Die Standards für die Nachhaltigkeitsberichterstattung sind gegliedert in themenspezifische Standards sowie sektorunabhängige Standards, die allgemeine und übergreifende Informationen beinhalten. Im Einzelnen werden von den Unternehmen Angaben gefordert zu:

  • Umwelt (E = Environmental)

    • ESRS E1: Klimawandel
    • ESRS E2: Verschmutzung
    • ESRS E3: Wasser- und Meeresressourcen
    • ESRS E4: Biodiversität
    • ESRS E5: Kreislaufwirtschaft
  • Soziales (S = Social)

    • ESRS S1: Eigene Belegschaft
    • ESRS S2: Mitarbeiter in der Wertschöpfungskette
    • ESRS S3: Betroffene Gemeinschaften
    • ESRS S4: Endverbraucher und Konsumenten
  • Unternehmensführung (G = Governance)

    • ESRS G1: Unternehmensführung, Risikomanagement und interne Kontrollen
    • ESRS G2: Geschäftsverhalten (regelkonformes Verhalten)

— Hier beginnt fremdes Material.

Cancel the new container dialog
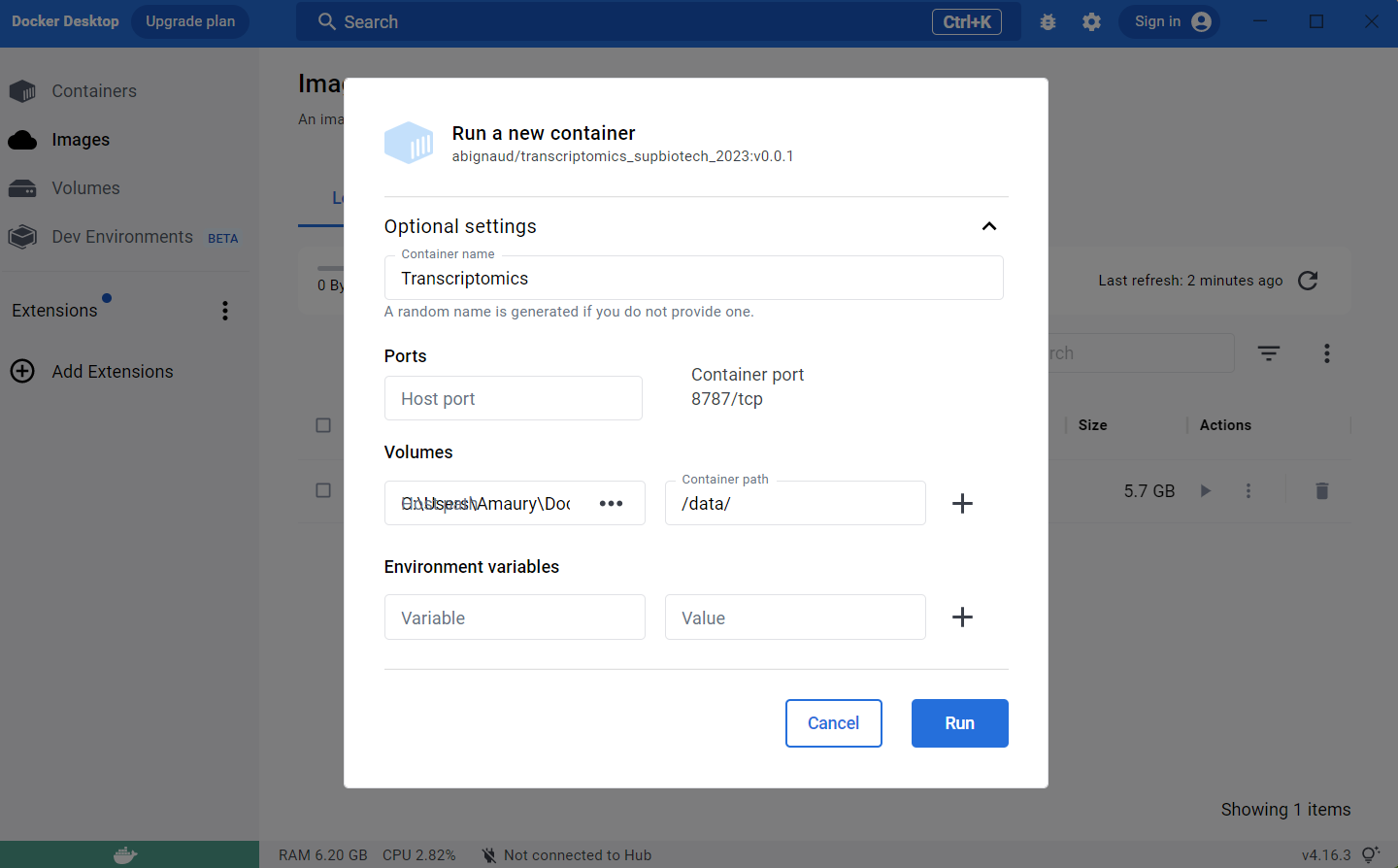The image size is (1398, 868). pyautogui.click(x=833, y=723)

Für jede dieser ESG Faktoren hat EFRAG zum Teil sehr ausführliche Anforderungen (disclosure requirements) definiert, die in Aufbau und Struktur vergleichbar sind. Umfang und Tiefe der geforderten Darstellungen werden selbst für Unternehmen, die bereits heute freiwillig oder nach CSR-RUG berichten, eine Herausforderung darstellen. Für die Mehrheit der zukünftig betroffenen Unternehmen (> 250 Mitarbeiter, >. 40 Mio. Umsatz, > 20 Mio. Bilanzsumme, zwei dieser drei Kriterien müssen erfüllt sein) wird dies ein enormer Kraftakt, da die Berichtserfordernisse unter Umständen auch eine Überarbeitung der Geschäftsstrategie, des Geschäftsmodells oder interner Prozesse erforderlich machen. Die Veröffentlichung im Lagebericht, die Erweiterung möglicher Berichtsadressaten (von der Shareholder- zur Stakeholder-Orientierung) sowie das Prüfungserfordernis durch einen Wirtschaftsprüfer zwingen zu einem Anspruch an die Berichterstattung, der der finanziellen Berichterstattung entsprechen wird.

 

Ausblick

Das Gesetzgebungsverfahren sieht vor, dass nach der Einigung von Kommission, Parlament und Rat (Trilog-Verhandlungen) und der endgültigen Formulierung der ESRS Standards bis Ende Oktober 2022 die Kommission ihren Vorschlag finalisiert und im Jahr 2023 veröffentlicht. Es ist damit zu rechnen, dass eine erste Berichterstattung im Jahr 2025 für das Geschäftsjahr 2024 zu erfolgen hat. Es ist allen betroffenen Unternehmen zu empfehlen, sich zum frühestmöglichen Zeitpunkt mit den Inhalten der zukünftigen europäischen Berichtsstandards auseinander zu setzen.